Éste, a su retorno a Cajamarca, proporcionó al conquistador información precisa del valle costeño donde había estado. Camino al Cusco (octubre de 1533) pasó por Jauja, a más de 3 000 msnm. La increíble belleza de la laguna de Paca lo subyugó y tomó la decisión, romántica y de ribetes estéticos, de seleccionar ese paraje como capital de sus conquistas.

Después fue al Cusco (Andes del sur, 1533). Estando allí envió un destacamento, al mando de Diego de Agüero, para reconocer el Altiplano lacustre (Andes surorientales).

En abril de 1534 estuvo nuevamente en Jauja. Pudo allí nuevamente constatar que su clima era muy seco, muy lluvioso en la temporada de verano, caliente en el día y muy frío en las noches, caliente al sol y frío a la sombra. Y a fines de 1534 descendió nuevamente a la costa, llegando él por primera vez a Lima en los primeros días de enero de 1535.

Pizarro, pues, había recorrido casi íntegramente el Perú cuando conoció el desabrido valle de Lima, del que algo conocía por la referencias que le proporcionó de Soto. Para ese instante, sin embargo, ya lejos de Jauja, esa pequeña ciudad mostraba “su cara negativa: estaba lejos del mar –como acertadamente refiere el historiador Del Busto–. La ubicación de Jauja, por consiguiente, y fundamentalmente, no era coherente con los objetivos de Pizarro.

La razón de mayor peso, entonces, no es que Jauja estuviera lejos de la costa, porque la ciudad de México también lo estaba, y aún más lejos. Si el de Pizarro hubiera sido el criterio unánime de los conquistadores, Cortés habría fundado la capital de sus conquistas también en la Costa, en Veracruz, por ejemplo.

Pero no.

La razón más importante no era la ubicación geográfica sino los objetivos del conquistador.

Cortés quería independizarse de España: se fue entonces al interior del continente.

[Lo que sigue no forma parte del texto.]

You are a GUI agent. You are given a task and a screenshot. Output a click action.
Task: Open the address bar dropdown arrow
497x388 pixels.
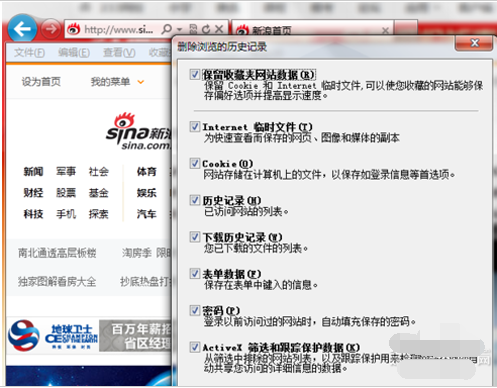180,30
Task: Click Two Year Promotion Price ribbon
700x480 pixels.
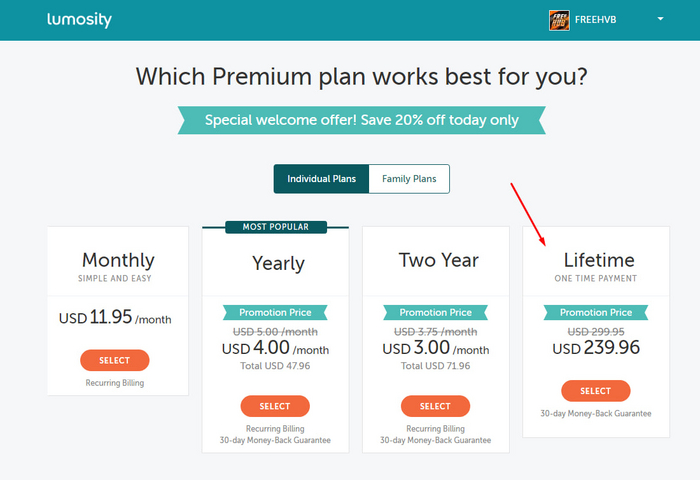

Pizarro en cambio quería exportar las riquezas a España: eligió entonces un punto de la costa peruana.

La racionalidad profunda de uno y otro conquistador fue impecable. La capital del Perú no se eligió en mérito a los fríos o resfríos del conquistador. Sino a cuán útil era una u otra ubicación en relación con sus propósitos.